— start DOCUMENT EXTRACT —

HASH TABLE AND HASHING SCHEMES

10 min readJun 27, 2023

Most computer programs or applications need fast data structures. The performance of a data structure is necessarily influenced by the complexity of its common operations; thus, any data-structure that exhibits a theoretical complexity of amortized constant time in several of its main operations is highly noteworthy and one such family of data structures that falls into this category is known as hash tables.

A hash table is a data structure which is used to store data in an associative manner (key — value pair). Hash Table lets us store things like a phone book where we store the association between a value and its unique key, and hence the item could be found quickly by searching at its approximate location.

WHY HASH TABLE OVER ARRAY

Arrays can be seen as a mapping, associating some data item with integer as the index. This works where the keys are small integers or has a finite range. There are many situations, where we want to map the data other than the small integer, like strings, structure or large integer values.

Consider the phone book example, where every user as unique 10 digit phone number. Creating an array of size of 10 digits would be a waste of memory because the data is very sparse, the array is not completely utilized. Therefore, we use “Hash Table”, where hashing is used to convert the complicated keys like strings or large numbers into smaller array indices, and the data is stored in the data structure called “Hash Table”. The idea of hashing is to distribute the data uniformly across the array, and search the value in the average of constant time i.e. O(1) time complexity, which makes the lookup (searching the key) easier.

— end DOCUMENT EXTRACT —
— start GIVEN RECORDS —

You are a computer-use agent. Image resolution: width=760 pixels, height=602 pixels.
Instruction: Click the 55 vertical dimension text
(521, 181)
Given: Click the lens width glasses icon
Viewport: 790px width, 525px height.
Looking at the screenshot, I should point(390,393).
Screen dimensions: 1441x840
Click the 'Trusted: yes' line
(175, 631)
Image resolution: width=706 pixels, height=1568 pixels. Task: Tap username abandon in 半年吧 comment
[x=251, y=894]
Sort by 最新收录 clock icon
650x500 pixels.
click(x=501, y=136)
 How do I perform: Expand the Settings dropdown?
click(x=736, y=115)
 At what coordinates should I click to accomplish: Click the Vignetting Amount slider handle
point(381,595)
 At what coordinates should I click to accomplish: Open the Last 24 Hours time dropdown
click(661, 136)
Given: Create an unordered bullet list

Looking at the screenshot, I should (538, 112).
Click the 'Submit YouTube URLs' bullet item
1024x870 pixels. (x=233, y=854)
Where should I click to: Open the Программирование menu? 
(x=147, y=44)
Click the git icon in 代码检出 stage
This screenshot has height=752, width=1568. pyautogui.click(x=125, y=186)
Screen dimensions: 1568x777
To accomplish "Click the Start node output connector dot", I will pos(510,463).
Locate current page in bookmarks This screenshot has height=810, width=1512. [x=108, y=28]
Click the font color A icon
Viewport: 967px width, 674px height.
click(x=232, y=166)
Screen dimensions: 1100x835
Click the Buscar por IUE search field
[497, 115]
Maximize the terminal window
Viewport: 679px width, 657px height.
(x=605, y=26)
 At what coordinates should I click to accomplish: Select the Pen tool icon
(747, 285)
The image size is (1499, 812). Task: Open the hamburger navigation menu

— end GIVEN RECORDS —

● **WORK INSTRUCTIONS**: Please list the kinds of data that the hash table article says we may want to map other than small integers.

● **OUTPUT OF THE EXERCISE**: Strings, structure, large integer values